Avatars Squared: Reality & Privacy

Trapped Between Deep Fake Face Videos and Face Recognition

Aug 18, 2019

Potemkin Protocol theme:

"Everything is up for grabs when it comes to what is "real" lately."

Avatars Squared: Digital and Real Life between Fake Videos and Face Recognition

Avatars Squared is my label for one corner of the Potemkin Protocol theme.

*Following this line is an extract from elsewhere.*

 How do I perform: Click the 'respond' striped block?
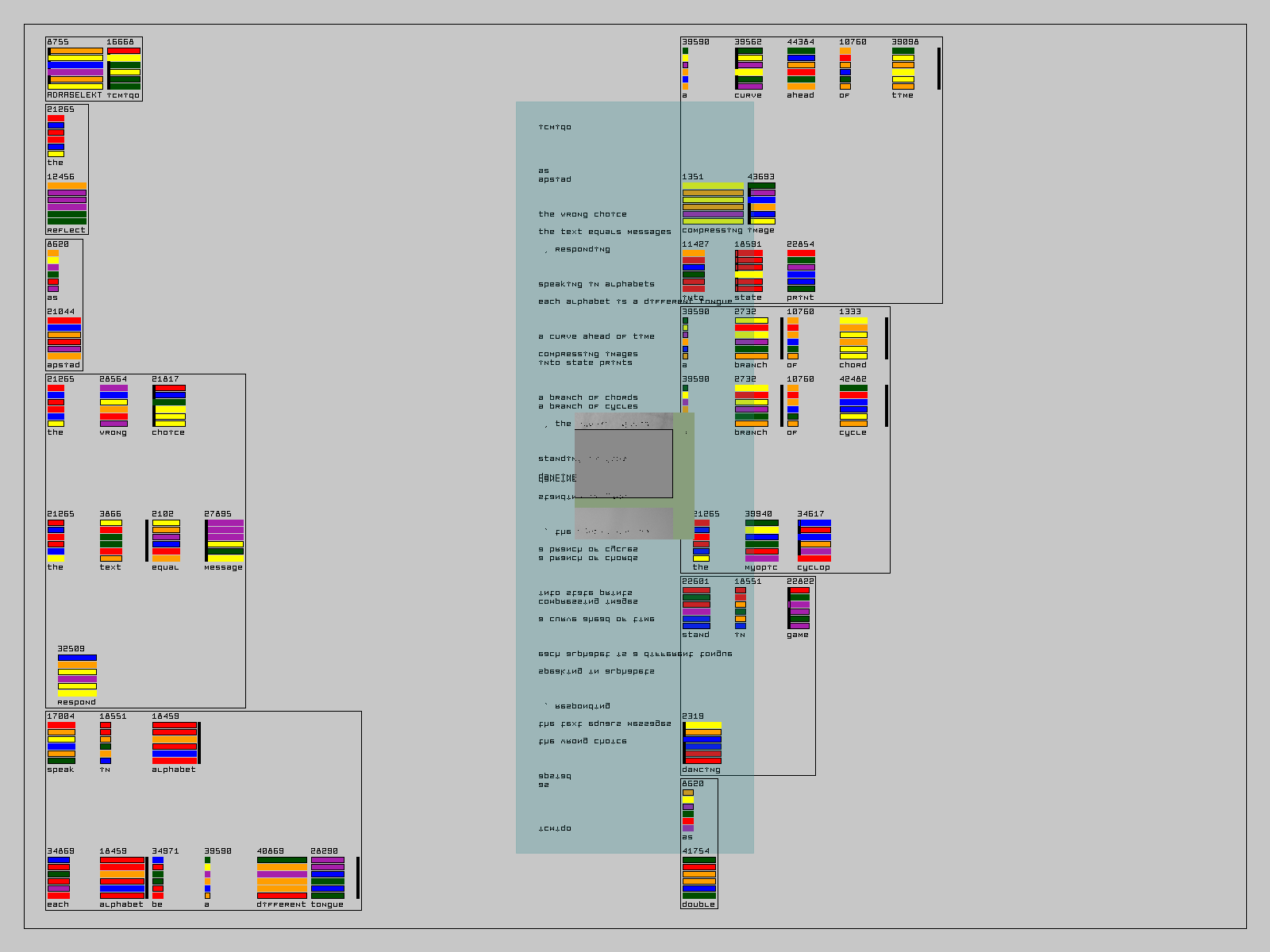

The need to record, recognize and reproduce images of human faces with masks predates photographic and video technology. There were two kinds: “theater masks” and “death masks”. These masks were the technological ancestors of today’s Deep Fakes and Facial Recognition technologies. How we deal with how our faces are seen, and how our stories are remembered, has been elevated to new levels of excitement and anxiety.

Some history first.

Greek and Roman theater relied upon masks for reasons we can still relate to:

The Ancient Greek term for a mask is prosopon (lit., "face"), and was a significant element in the worship of Dionysus at Athens, likely used in ceremonial rites and celebrations.

the mask is known to have been used since the time of Aeschylus and considered to be one of the iconic conventions of classical Greek theatre.

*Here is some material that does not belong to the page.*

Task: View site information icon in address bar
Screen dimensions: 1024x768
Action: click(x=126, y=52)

[Various] paintings never show actual masks on the actors in performance; they are most often shown being handled by the actors before or after a performance, that liminal space between the audience and the stage, between myth and reality.

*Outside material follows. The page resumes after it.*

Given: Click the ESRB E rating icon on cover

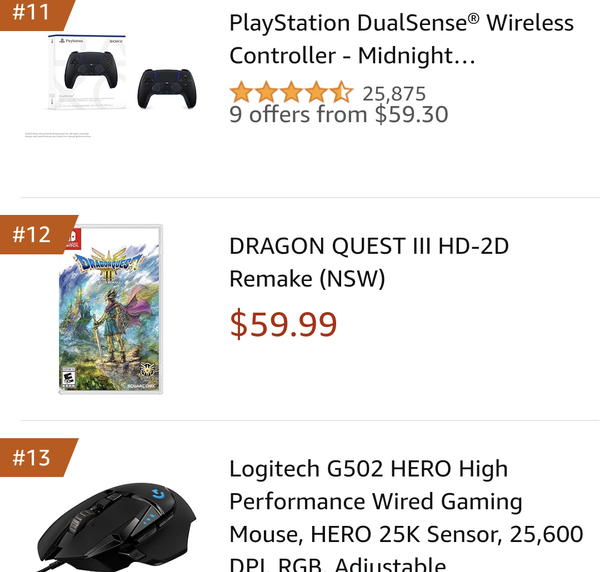Looking at the screenshot, I should pyautogui.click(x=69, y=378).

Effectively, the mask transformed the actor as much as memorization of the text. Therefore, performance in ancient Greece did not distinguish the masked actor from the theatrical character.

The mask-makers were called skeuopoios or "maker of the properties," thus suggesting that their role encompassed multiple duties and tasks….

Masks’ special effects importance in Roman theater. They were large, with distorted features, designed for acoustics and changed how actors signaled emotional states.

Roman masks came in various shapes, sizes and styles.

By utilizing paint and ornamentation to create a more vivid mask, people in the audience were better able to identify with a character.

“Masks require a wholly different style of acting in order to communicate what is lost by the lack of facial expression; the masked actor must compensate by using a complementary physicality. Rather than limiting the actor’s ability to transfer complex text or emotions, however, the stylized movements of a masked actor bring a new dimension of expression, as well as a new language, to the performance.”

The “Death Mask” was another mask used by the Romans - to record, reproduce and remember the images of actual people. The techniques had a lifelike recognizable effect. The makers were creating a persistent memory for others. Centuries later it was used for research, celebrities, criminals, and attempted classification of people.

The lifelike character of Roman portrait sculptures has been attributed to the earlier Roman use of wax to preserve the features of deceased family members (the so-called imagines maiorum). The wax masks were subsequently reproduced in more durable stone.

Death masks were increasingly used by scientists from the late 18th century onwards to record variations in human physiognomy. The life mask was also increasingly common at this time, taken from living persons. Anthropologists used such masks to study physiognomic features in famous people and notorious criminals. Masks were also used to collect data on racial differences.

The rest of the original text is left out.